→ WORK INSTRUCTION:
Return a copy of every line in the data below that contains "date".
** Opening DATASET RECORDS block **
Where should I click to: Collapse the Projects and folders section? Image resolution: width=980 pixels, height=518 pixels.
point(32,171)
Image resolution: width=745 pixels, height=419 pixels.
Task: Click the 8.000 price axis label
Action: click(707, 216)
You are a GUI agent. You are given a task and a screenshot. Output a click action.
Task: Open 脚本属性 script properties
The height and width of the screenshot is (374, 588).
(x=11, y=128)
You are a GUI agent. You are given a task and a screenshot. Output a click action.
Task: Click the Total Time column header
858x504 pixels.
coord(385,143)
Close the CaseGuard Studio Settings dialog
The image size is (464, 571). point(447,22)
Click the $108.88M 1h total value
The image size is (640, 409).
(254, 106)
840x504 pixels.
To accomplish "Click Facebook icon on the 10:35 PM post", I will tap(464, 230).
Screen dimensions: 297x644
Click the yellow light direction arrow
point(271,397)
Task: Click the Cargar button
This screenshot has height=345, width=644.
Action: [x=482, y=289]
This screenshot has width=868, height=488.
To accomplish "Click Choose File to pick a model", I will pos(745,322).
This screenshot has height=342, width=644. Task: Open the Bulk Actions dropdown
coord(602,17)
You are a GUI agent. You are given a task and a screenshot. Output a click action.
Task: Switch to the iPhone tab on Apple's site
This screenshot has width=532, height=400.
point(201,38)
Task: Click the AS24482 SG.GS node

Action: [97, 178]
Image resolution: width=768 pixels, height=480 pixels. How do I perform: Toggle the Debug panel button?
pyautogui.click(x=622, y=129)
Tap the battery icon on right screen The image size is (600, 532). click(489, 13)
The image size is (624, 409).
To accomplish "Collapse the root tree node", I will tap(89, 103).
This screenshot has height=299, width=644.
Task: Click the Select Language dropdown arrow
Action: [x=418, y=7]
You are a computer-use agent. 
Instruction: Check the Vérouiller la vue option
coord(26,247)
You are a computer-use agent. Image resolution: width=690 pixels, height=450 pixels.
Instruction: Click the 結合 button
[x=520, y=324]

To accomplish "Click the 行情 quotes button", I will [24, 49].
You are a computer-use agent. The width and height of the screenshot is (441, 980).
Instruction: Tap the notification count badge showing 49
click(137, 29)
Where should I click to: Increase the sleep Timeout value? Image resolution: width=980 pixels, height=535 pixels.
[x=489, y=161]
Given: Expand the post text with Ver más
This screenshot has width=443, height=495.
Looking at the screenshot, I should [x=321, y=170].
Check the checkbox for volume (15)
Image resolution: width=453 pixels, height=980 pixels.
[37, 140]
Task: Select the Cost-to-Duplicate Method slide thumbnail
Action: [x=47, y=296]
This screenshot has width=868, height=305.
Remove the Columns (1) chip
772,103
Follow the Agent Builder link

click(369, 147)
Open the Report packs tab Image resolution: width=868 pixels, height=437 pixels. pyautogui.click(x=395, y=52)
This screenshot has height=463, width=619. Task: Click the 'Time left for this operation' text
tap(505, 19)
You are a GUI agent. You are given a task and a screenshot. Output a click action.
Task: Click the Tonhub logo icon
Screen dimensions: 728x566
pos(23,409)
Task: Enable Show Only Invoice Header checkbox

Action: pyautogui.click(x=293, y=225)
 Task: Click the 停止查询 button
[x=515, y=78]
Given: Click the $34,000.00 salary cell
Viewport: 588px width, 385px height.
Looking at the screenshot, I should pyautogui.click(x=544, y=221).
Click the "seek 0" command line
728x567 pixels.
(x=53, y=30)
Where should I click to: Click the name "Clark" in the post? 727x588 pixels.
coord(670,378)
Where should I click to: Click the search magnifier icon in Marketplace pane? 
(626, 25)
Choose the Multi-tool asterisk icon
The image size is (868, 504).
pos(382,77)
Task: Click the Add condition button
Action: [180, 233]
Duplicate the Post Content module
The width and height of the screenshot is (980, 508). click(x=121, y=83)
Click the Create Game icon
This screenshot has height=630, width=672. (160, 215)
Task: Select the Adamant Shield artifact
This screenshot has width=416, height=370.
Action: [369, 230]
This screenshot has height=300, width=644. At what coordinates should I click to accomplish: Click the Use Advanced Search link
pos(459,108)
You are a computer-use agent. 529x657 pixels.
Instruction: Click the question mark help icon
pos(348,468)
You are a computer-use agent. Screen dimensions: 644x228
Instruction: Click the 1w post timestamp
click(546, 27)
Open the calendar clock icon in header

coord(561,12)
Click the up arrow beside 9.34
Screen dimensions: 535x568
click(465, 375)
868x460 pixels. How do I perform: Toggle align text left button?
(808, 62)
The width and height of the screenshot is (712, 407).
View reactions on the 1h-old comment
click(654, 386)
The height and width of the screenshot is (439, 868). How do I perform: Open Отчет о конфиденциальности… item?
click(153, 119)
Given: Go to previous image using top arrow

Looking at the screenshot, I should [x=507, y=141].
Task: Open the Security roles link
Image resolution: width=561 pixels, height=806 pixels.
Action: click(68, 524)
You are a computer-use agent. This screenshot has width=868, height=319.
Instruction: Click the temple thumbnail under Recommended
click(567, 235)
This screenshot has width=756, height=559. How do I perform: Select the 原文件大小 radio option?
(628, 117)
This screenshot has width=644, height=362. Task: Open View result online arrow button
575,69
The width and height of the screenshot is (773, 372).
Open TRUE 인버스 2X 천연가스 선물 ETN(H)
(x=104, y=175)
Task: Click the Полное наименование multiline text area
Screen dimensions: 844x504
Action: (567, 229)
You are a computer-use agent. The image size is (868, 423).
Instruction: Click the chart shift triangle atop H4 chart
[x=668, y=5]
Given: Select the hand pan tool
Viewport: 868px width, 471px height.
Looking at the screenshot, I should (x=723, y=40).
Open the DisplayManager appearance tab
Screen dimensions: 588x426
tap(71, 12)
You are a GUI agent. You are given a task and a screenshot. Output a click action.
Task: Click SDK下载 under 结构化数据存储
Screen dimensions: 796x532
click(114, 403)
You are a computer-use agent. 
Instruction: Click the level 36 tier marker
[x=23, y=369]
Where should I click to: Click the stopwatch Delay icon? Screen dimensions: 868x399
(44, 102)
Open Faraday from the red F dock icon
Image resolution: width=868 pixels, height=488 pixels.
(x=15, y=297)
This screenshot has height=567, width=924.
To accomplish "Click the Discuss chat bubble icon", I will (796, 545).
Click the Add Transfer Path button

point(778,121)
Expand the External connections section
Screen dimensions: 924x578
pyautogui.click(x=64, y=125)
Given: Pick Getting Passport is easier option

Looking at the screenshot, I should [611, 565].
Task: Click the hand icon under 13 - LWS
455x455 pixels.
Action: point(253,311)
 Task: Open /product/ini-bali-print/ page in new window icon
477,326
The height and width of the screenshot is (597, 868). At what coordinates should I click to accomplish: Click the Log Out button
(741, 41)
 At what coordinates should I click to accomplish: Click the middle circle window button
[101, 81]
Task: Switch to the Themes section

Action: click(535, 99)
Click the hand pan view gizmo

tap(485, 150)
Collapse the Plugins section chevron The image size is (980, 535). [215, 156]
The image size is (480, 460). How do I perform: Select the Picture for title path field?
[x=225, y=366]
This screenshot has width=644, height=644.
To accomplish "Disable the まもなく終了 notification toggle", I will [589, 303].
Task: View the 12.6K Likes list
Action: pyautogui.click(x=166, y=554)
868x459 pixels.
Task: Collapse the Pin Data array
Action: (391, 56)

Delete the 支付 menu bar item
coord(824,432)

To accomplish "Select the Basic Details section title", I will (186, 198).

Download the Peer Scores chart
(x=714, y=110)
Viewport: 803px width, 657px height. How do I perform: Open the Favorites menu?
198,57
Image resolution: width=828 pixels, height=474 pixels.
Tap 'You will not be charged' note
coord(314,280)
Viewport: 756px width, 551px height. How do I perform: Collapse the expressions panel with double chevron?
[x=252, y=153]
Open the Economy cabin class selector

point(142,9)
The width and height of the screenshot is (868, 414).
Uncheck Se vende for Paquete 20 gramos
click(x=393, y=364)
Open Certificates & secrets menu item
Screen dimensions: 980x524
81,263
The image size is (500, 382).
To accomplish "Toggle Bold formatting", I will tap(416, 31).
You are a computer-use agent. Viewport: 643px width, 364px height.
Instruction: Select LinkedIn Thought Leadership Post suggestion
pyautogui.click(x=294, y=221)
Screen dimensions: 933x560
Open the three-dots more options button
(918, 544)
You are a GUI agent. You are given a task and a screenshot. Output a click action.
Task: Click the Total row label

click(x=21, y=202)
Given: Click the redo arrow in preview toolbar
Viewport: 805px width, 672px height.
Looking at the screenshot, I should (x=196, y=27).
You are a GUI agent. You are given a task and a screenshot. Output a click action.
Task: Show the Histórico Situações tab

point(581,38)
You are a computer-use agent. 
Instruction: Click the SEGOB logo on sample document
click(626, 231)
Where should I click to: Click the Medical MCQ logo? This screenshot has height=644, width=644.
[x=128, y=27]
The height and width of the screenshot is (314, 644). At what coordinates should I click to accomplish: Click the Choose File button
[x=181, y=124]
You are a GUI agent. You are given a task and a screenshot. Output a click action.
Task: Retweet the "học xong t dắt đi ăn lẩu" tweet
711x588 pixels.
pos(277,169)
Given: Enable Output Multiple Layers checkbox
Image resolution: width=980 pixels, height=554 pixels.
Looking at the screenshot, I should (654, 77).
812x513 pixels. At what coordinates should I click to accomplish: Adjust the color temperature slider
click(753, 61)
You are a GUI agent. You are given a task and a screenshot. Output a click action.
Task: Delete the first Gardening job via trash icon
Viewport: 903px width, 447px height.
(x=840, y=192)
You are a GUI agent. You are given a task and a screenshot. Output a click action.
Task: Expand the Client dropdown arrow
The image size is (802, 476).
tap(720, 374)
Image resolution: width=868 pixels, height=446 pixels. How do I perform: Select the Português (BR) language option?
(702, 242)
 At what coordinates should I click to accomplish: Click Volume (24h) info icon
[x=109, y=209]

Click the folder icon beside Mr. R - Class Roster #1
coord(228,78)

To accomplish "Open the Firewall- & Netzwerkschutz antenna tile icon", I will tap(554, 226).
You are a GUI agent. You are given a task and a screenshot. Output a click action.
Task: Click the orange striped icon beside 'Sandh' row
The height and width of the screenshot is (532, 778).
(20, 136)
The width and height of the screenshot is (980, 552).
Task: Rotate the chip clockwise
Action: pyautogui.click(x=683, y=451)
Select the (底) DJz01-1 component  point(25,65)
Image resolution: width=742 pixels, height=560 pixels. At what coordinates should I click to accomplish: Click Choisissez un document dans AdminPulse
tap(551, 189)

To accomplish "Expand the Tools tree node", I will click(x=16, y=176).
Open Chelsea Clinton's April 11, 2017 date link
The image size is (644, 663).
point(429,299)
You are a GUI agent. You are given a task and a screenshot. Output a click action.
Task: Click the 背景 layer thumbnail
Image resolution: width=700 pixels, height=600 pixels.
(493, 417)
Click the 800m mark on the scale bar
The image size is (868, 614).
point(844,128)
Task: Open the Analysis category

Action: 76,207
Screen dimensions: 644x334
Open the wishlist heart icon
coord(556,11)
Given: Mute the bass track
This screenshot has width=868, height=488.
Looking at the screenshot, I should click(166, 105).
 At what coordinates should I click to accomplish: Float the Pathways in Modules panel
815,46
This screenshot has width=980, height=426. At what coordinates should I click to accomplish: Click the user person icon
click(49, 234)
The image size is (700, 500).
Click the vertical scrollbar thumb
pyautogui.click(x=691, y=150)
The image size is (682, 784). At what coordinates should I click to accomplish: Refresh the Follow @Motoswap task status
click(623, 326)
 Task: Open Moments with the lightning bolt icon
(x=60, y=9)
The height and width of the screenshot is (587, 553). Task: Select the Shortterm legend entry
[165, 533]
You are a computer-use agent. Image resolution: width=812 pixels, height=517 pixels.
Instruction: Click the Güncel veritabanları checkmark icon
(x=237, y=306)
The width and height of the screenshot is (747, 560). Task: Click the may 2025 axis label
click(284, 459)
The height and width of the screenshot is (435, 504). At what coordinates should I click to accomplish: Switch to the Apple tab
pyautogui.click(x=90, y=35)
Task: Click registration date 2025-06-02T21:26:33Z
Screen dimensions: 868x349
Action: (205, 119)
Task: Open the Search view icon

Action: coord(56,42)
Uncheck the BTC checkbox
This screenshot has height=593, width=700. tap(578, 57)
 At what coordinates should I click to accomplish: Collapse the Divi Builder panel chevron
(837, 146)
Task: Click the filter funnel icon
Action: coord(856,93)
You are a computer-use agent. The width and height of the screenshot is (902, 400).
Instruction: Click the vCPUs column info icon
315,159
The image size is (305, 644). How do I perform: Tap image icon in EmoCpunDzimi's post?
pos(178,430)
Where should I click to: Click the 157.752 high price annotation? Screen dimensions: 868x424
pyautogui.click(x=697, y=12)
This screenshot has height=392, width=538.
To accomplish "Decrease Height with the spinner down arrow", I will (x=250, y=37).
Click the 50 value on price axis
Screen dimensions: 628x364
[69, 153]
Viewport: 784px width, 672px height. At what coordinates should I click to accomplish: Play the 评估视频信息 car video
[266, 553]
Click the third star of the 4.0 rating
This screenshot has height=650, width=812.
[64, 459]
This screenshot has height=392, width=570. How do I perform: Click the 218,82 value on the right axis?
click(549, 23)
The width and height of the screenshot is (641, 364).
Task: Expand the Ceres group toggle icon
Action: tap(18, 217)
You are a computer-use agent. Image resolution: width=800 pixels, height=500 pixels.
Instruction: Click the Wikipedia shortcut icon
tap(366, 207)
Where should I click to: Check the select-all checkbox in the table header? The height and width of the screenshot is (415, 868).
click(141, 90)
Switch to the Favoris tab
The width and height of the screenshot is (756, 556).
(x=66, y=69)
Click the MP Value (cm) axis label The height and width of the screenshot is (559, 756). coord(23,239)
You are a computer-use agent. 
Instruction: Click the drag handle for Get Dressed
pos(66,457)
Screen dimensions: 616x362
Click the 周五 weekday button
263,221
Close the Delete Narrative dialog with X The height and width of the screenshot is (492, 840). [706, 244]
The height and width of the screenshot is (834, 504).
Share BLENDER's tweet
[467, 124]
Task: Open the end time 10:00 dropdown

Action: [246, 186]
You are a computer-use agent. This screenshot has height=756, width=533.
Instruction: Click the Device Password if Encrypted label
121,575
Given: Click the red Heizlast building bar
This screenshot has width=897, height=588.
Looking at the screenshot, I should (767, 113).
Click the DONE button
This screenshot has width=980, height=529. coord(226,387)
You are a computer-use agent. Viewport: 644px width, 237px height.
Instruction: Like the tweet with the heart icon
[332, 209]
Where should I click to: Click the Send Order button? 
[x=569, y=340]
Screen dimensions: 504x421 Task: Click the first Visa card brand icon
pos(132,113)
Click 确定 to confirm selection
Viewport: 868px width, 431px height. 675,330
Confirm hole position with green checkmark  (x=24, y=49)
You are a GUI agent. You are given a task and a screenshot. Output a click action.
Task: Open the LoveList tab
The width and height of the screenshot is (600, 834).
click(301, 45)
** Closing DATASET RECORDS block **
→ TASK ANSWER:
Open Chelsea Clinton's April 11, 2017 date link
Task: Click registration date 2025-06-02T21:26:33Z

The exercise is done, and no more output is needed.